A crow cannot transform the fundaments of its life-world, its crowness, it will always have an opportunist capacity, but it can easily forget or supersede specific learnt patterns. The campaign against blue tits drinking milk involved numerous covers and tops to milk bottles, but the behaviour was finally unlearnt when milk delivery was superseded by cheap supermarket milk. 

World-building is the solidification of experiences and habits into an external domain which then feeds into relations and alters subsequent behaviour. But as I emphasise, it is not to be confused with elective world-changing projects. There has never been a designed society built from tabula rasa and every effort at elective utopia is rapidly inundated by unintended consequences and unexpected significant forces which were not anticipated or factored into the original design. World-building is 'autonomic' because it solidifies around us without our intending it, it happens in the background of other activities like hardening of the arteries - it describes the accumulation of our experiences and habits in physical form which becomes our 'learnt environment'. 

One of the characteristics of learnt behaviours is that the tendency to short-cutting is written into them, they become compressed and adapted-to as they are integrated into the life-world. 'Intrusions', 'habits', 'compressions', 'unintended consequences', 'inundations', 'non-factored forces' are all synonyms for triggers and commands - what is compressed in learnt behaviours, and what short cuts across the built world as 'habits', are the lengthy and multiple command sequences contained within learnt adaptations and the familiarised objects to which they are attached. Thus, as Hegel says in the preface to the Phenomenology, hard won discoveries of previous ages become mere playthings for subsequent generations - by this he means, we once had to consciously overcome resistances and scruples to learning those procedures (train travel will cause our brains to turn to mush) which we now take in our stride. Today, the situation is reversed and we have to actively reintroduce resistance to our accelerating rate of reckless surrender to the hidden command pathways of automated affirmation (e.g. software terms and conditions of use) resulting in ideas of  're-wilding', 'no-screen days', 'slow food' and other artificial re-inhibitant measures. Our preference though, our natural inclination, is to follow the path of least resistance, and drift along with the death instinct/process towards our own disappearance.

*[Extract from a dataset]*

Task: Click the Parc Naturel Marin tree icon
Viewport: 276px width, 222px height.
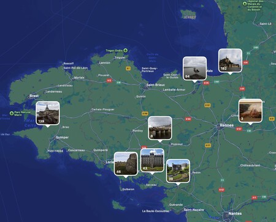Action: (x=12, y=113)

History is the the compression and impaction of multiple changes where world-building seeps into life-world in the form of metabolised (i.e. intrinsic, unconscious and unrecognised) command sequences - i.e. where learnt behaviours introduce inalterable transformations to the conditions of those behaviours. Hence Nick Land's 'degenerative ratchet' (and the mantra: the way out is not the same as the way in).

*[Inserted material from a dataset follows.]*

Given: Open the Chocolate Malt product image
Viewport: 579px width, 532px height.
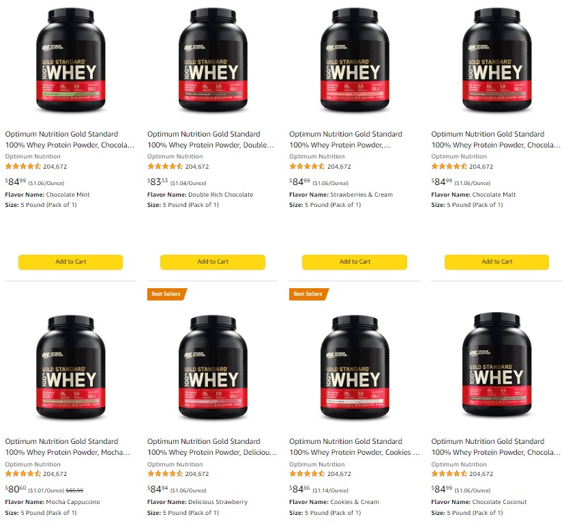Looking at the screenshot, I should 496,60.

My point in 'Pale Classroom' is that ordinarily, consciousness appears at the point where world-building enters crisis in order to inject new terms and overthrow the undesigned and unwanted accumulated muck of ages - it is the basic, and revolutionary potential, of psychoanalysis (bringing to consciousness hitherto unnamed and unconscious forces uncouples them from pathological behavioural traits). Unfortunately, we now live in a built world where the accumulation of historical changes has passed a threshold where consciousness has the capacity to introduce 'revolutionary' terms. Not even a very thorough and hyped version of psychoanalysis (say, schizoanalysis) can hope to unpick the lengthy command chains compressed into even the most basic of our procedures. The muck exceeds the shovel.